Stored data:
___
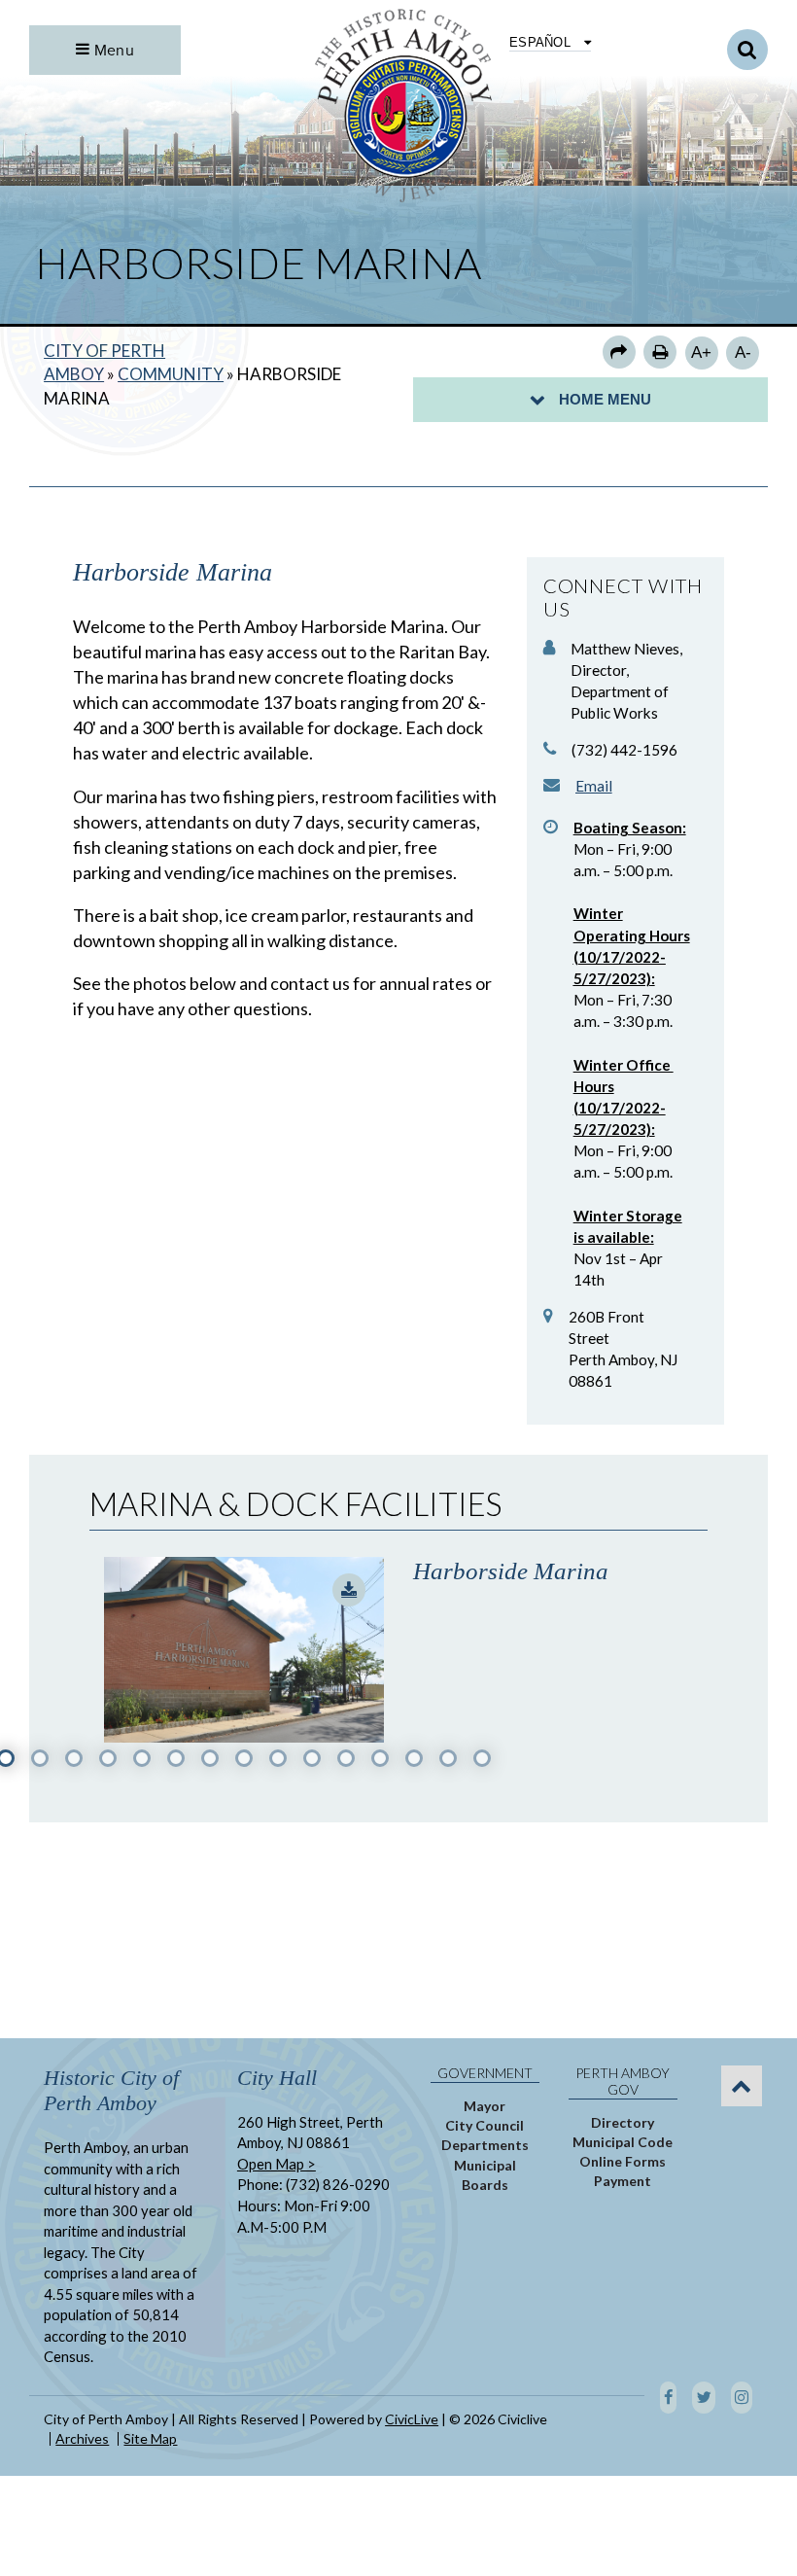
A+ (701, 352)
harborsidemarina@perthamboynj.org (593, 785)
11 (346, 1758)
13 (414, 1758)
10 (312, 1758)
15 (482, 1758)
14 (448, 1758)
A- (743, 352)
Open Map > (276, 2163)
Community (171, 374)
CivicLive (411, 2419)
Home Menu (605, 399)
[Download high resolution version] (348, 1589)
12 (380, 1758)
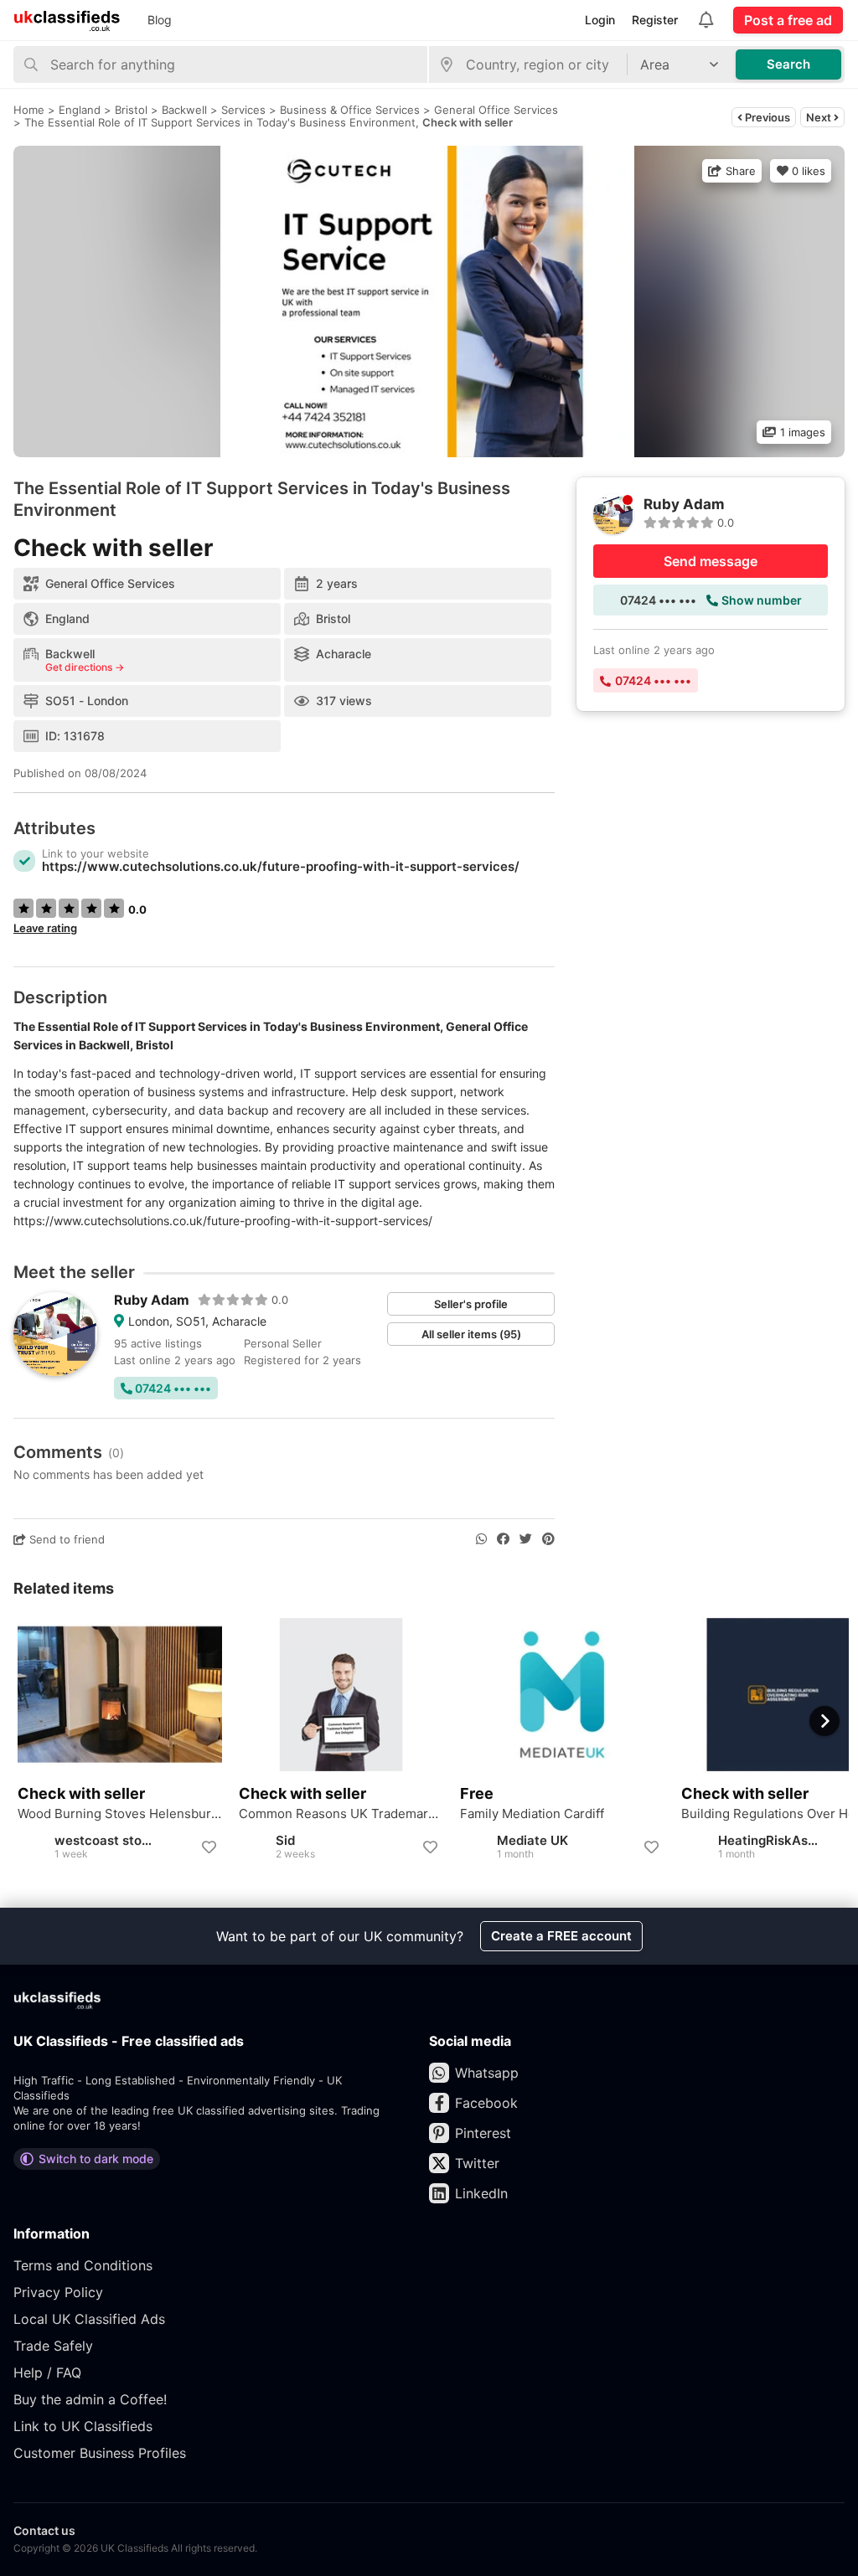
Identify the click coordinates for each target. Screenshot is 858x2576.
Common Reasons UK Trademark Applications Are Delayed (341, 1813)
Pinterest (483, 2133)
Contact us (44, 2530)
___
## WHAT YOU WILL DO
Exactly as written, give the entries above again, with no images.

## WORKED SOLUTION
A+ (701, 352)
harborsidemarina@perthamboynj.org (593, 785)
11 (346, 1758)
13 (414, 1758)
10 (312, 1758)
15 (482, 1758)
14 (448, 1758)
A- (743, 352)
Open Map > (276, 2163)
Community (171, 374)
CivicLive (411, 2419)
Home Menu (605, 399)
[Download high resolution version] (348, 1589)
12 (380, 1758)
Identify the click coordinates for each target. Screenshot is 858x2576.
Common Reasons UK Trademark Applications Are Delayed (341, 1813)
Pinterest (483, 2133)
Contact us (44, 2530)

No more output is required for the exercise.